Como muchas precursoras del deporte femenino, Montserrat Mechó padeció el desdén de sus compañeros, cuando no las invectivas de los guardianes de la moral, que se escandalizaban en el púlpito por esas mujeres que mostraban impúdicamente sus cuerpos en bañador. Mechó no atendió a esas admoniciones y siguió a lo suyo, que era ver el mundo desde de las alturas, salvo cuando se abismaba en las profundidades del mar para practicar el buceo. «Menos mal que me sumergí de joven, porque ahora el mar es un puré», sentencia esta dama, que siempre ha hecho lo que le ha dado la gana.

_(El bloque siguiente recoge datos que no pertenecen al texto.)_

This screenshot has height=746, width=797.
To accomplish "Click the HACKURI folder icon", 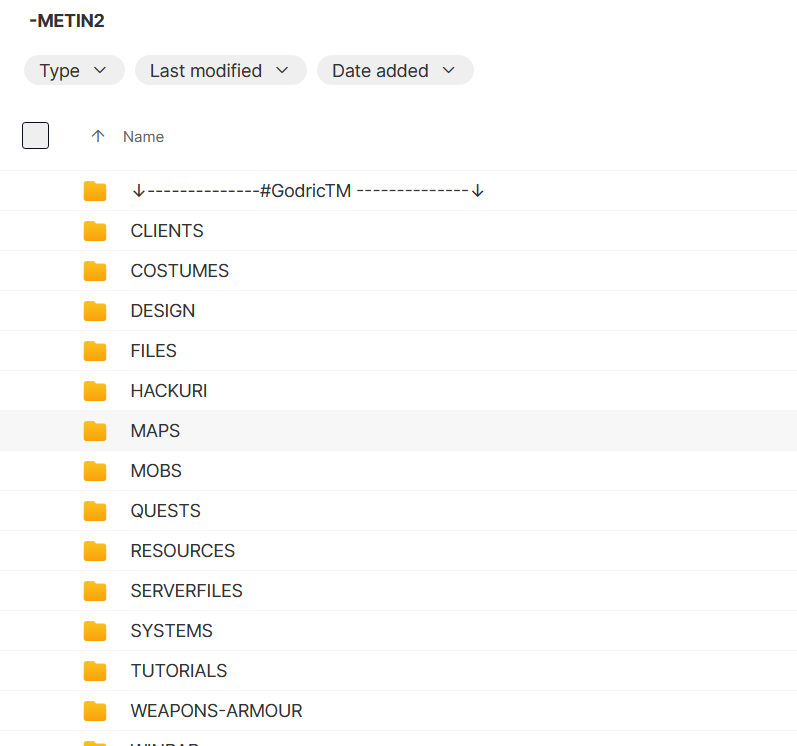I will (95, 391).
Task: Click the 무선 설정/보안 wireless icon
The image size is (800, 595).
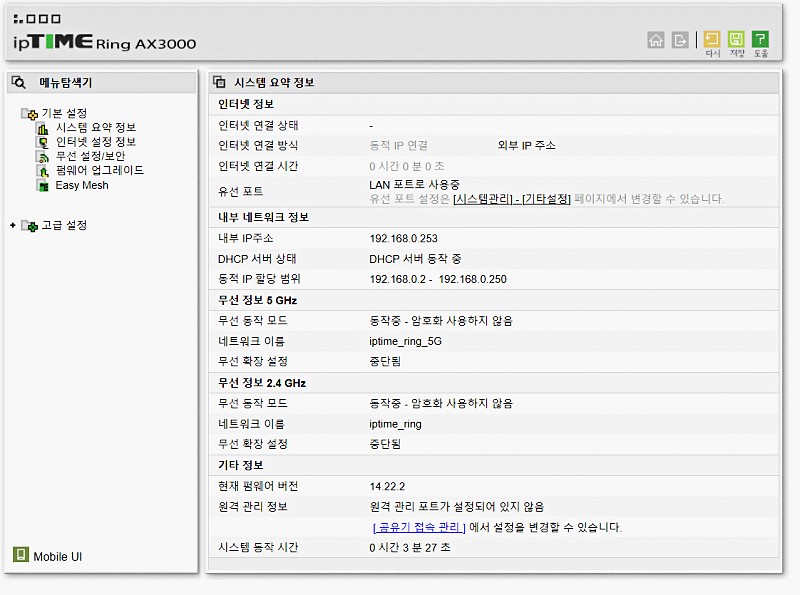Action: point(43,157)
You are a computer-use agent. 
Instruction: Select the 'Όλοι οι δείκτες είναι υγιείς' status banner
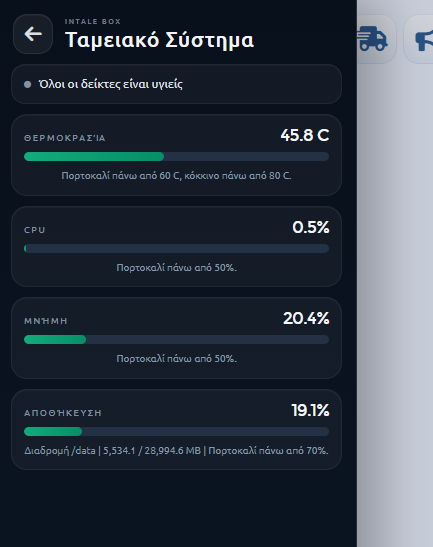click(176, 84)
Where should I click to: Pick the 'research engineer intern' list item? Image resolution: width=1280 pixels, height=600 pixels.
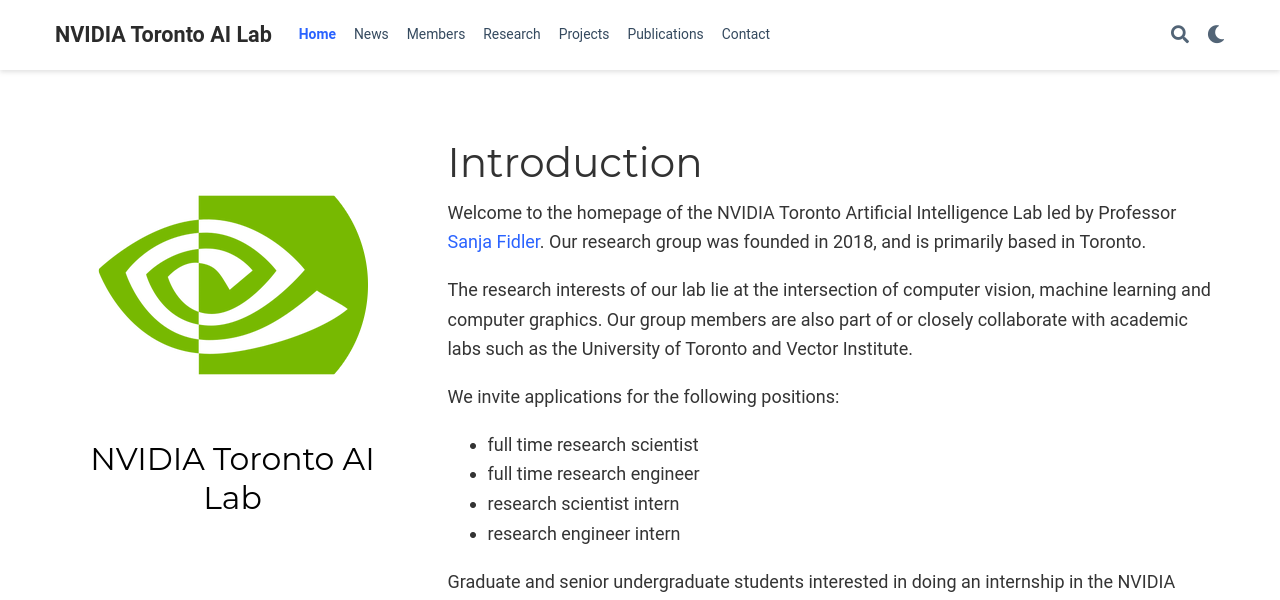[x=584, y=534]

De bailar con tutú en el suelo, Montserrat Mechó empezó a hacer piruetas en las nubes. Su madre, que era pianista, inscribió a las dos niñas en las clases que impartía el maestro Joan Magrinyà, pionero de la danza clásica en Cataluña. Con él aprendió la pequeña Montse el ritmo y los rudimentos corporales para dibujar coreografías en el aire. Al fin y al cabo eso es el 'freestyle', la modalidad de paracaidismo en la que instruyeron a Mechó. Entre medias, frecuentó el Club Natación Barcelona, desde donde tomó impulso para subirse a la palanca y lanzarse en picado contra el agua. En 1951 subió al podio al ganar los campeonatos de natación y salto de trampolín y palanca, una gesta que fue filmada por el nodo. «Soñaba hacer esos mortales y tirabuzones tirándome desde un avión, como los soldados, y lo logré a los 49 años. Si hubiese nacido varón, habría hecho el servicio militar en paracaidismo».

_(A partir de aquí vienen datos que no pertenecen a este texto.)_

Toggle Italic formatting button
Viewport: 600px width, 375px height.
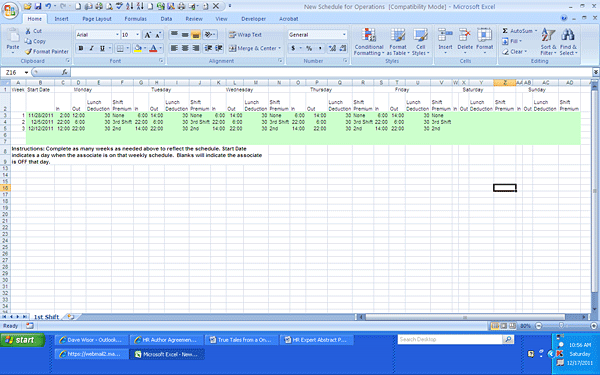tap(91, 48)
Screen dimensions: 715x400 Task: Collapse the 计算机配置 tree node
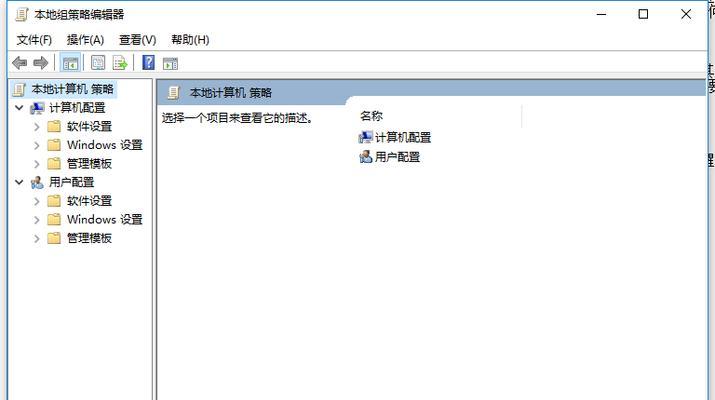coord(19,108)
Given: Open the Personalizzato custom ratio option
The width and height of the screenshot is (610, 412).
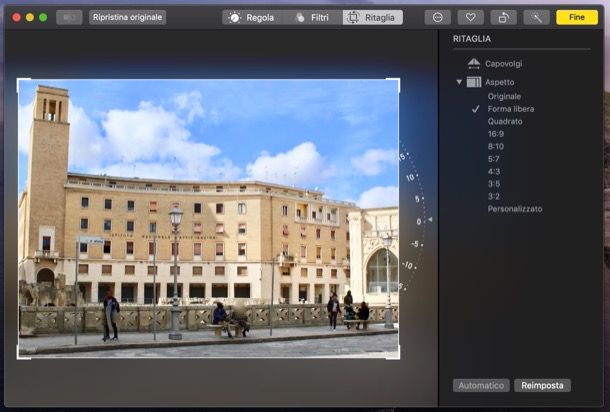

Eduard Ripoll, su hijo mayor, fue quien la animó a lanzarse, a la vista de que no cejaba en dar la tabarra. Entonces no había instructores para saltar en tándem que pilotaran la maniobra. Había que enfrentarse al vacío y a los 4.000 metros de altura en soledad. Así lo hizo la intrépida Montse, sin miedo al infortunio, aterrizando en un campo de patatas con una impecable 'roulé', la maniobra que se realiza para amortiguar el impacto contra el suelo. «Fui la primera en salir de la aeronave. Abrí los brazos y miré el avión, como me mandaron. Me dijeron que mientras caía me habían visto riendo. Y es que aquello era una felicidad». Los jueces se quedaban boquiabiertos al ver competir a una mujer de 60 años que ejecutaba audaces acrobacias en el firmamento dejando atrás con desparpajo a muchachas veinteañeras.
Su debut en el mundo del paracaidismo se produjo con 49 años, nada más separarse de su marido. Su hijo Eduard, que iba a probar qué era eso de tirarse desde un avión, la animó a que le acompañara. «Es mi madre, que quiere saltar», dijo Eduard a un piloto atónito. Los hombres, a la vista de su madurez, la miraban con recelo, pero al cabo del tiempo fueron acostumbrándose.

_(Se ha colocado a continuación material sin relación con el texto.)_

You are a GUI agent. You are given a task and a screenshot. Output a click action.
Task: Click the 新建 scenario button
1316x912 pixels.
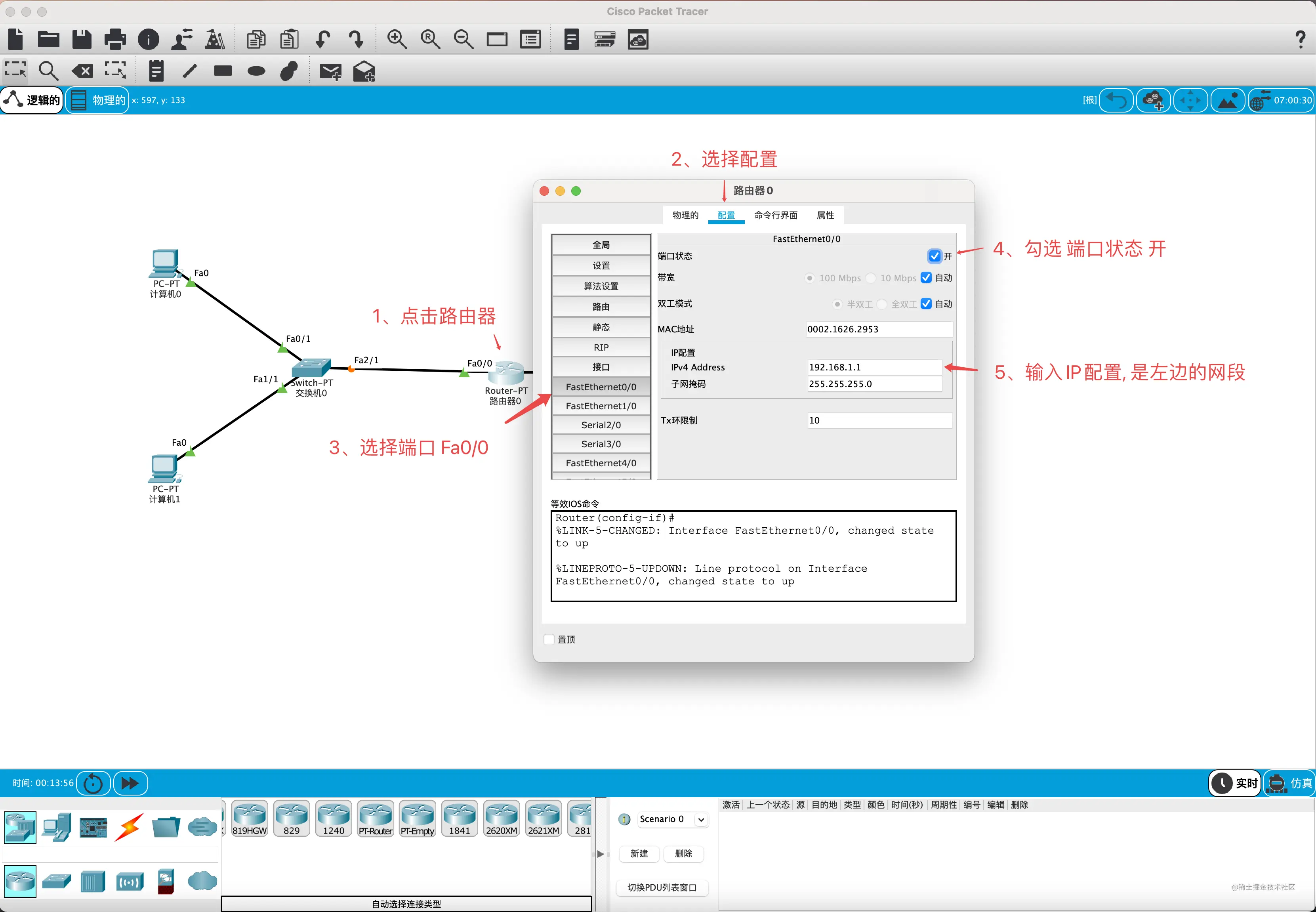pyautogui.click(x=639, y=853)
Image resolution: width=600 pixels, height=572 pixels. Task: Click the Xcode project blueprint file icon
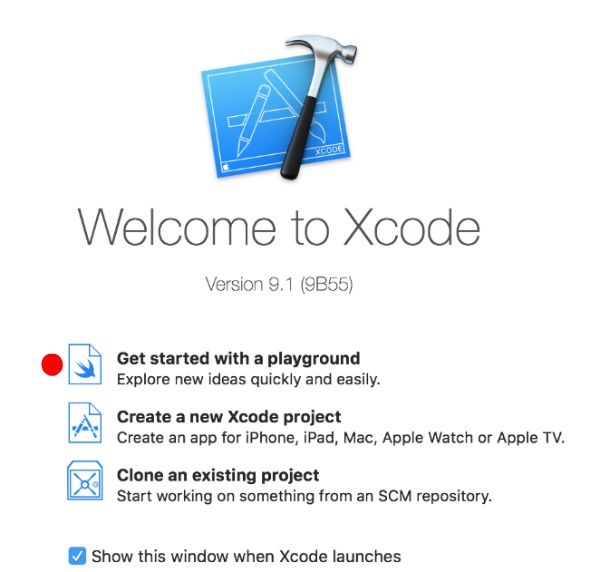click(x=85, y=423)
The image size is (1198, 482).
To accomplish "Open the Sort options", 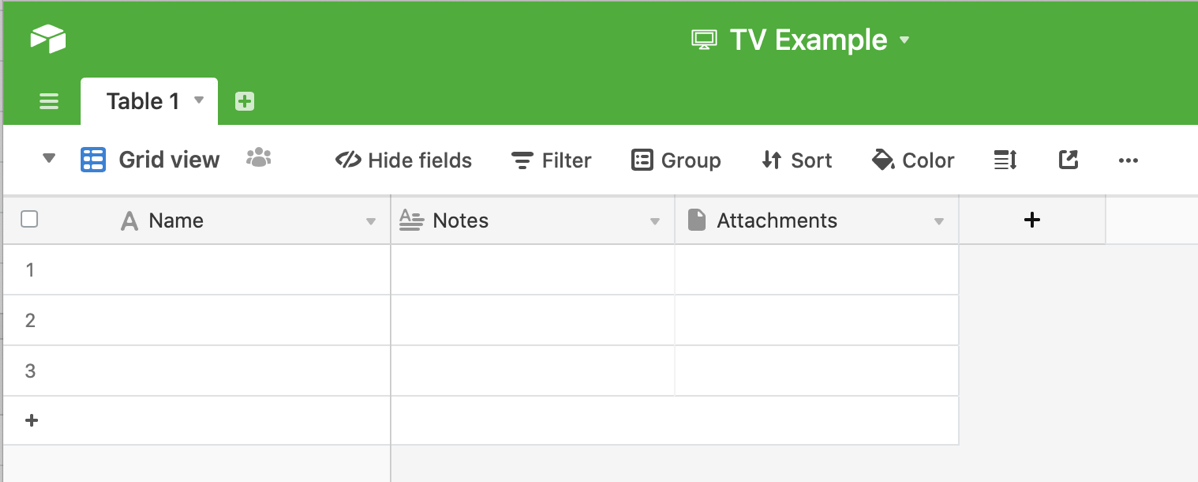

Cuando saltaba, Montse Mechó no se quedaba quieta, sino que hacía una demostración de toda su pericia acrobática. Se ha tirado desde un helicóptero ruso M-26 y desde un globo. En el aire, adoptaba posturas aprendidas en el ballet, salidas de tirabuzón, 'loopings' (piruetas completas en forma de espiral), el ángel... Su fuente de inspiración era Colette Duval, una francesa experta en el paracaidismo de caída libre, en el que se espera hasta el último momento para abrir el artefacto. No dejó de saltar cuando murió su hijo en un accidente de pesca submarina. Era la mejor manera de que los amigos de Eduard la secundaran en sus aventuras. «Todos sus amigos son ahora mis amigos», argumenta. No se cuida especialmente. «Si no fuera por el jamón serrano, sería vegetariana», apunta con ironía. Las expresiones que hablan de «segunda juventud» o «tercera edad» le suenan a chino. «¿Por qué debería renunciar al deporte? Lo necesito. Es el mejor modo de mantener activas las neuronas», sentencia. Anima a la gente mayor no a que imite sus proezas, pero sí a que haga ejercicio moderado, como pasear por la playa, practicar 'aquagym' o simplemente andar.
En sus cerca de mil saltos nunca ha sufrido un rasguño. Tan solo se ha enfrentado a una emergencia. Acababa de comprarse un paracaídas cuadrado y una parte no se desplegó. Dio vueltas y vueltas hasta que logró tirar de la anilla, momento en que se desenrolló el paracaídas de emergencia. Fue su verdadero bautismo de fuego.
Antes de que Ona Carbonell se erigiera en la ninfa de las piscinas y casi pudiera hacerse un collar con sus medallas, Montse Mechó ya braceaba a placer en el agua ejercitándose en el ballet acuático, antecedente de la natación sincronizada. No pudo ser la Esther Williams española porque se casó y parió dos hijos. Así que con mucho pesar dejó de estar a remojo, un quehacer incompatible en aquella época con su papel de madre y esposa. Pero como el matrimonio salió mal y acabó separándose de su marido, la heroína de la natación retomó el deporte y supo lo que era eso de navegar sobre los encajes de las olas con una tabla y una vela. Pocos conocían entonces lo que era el 'windsurf', salvo su hijo, el malogrado Eduard, que la reclutó para deslizarse por las aguas de Ampuriabrava.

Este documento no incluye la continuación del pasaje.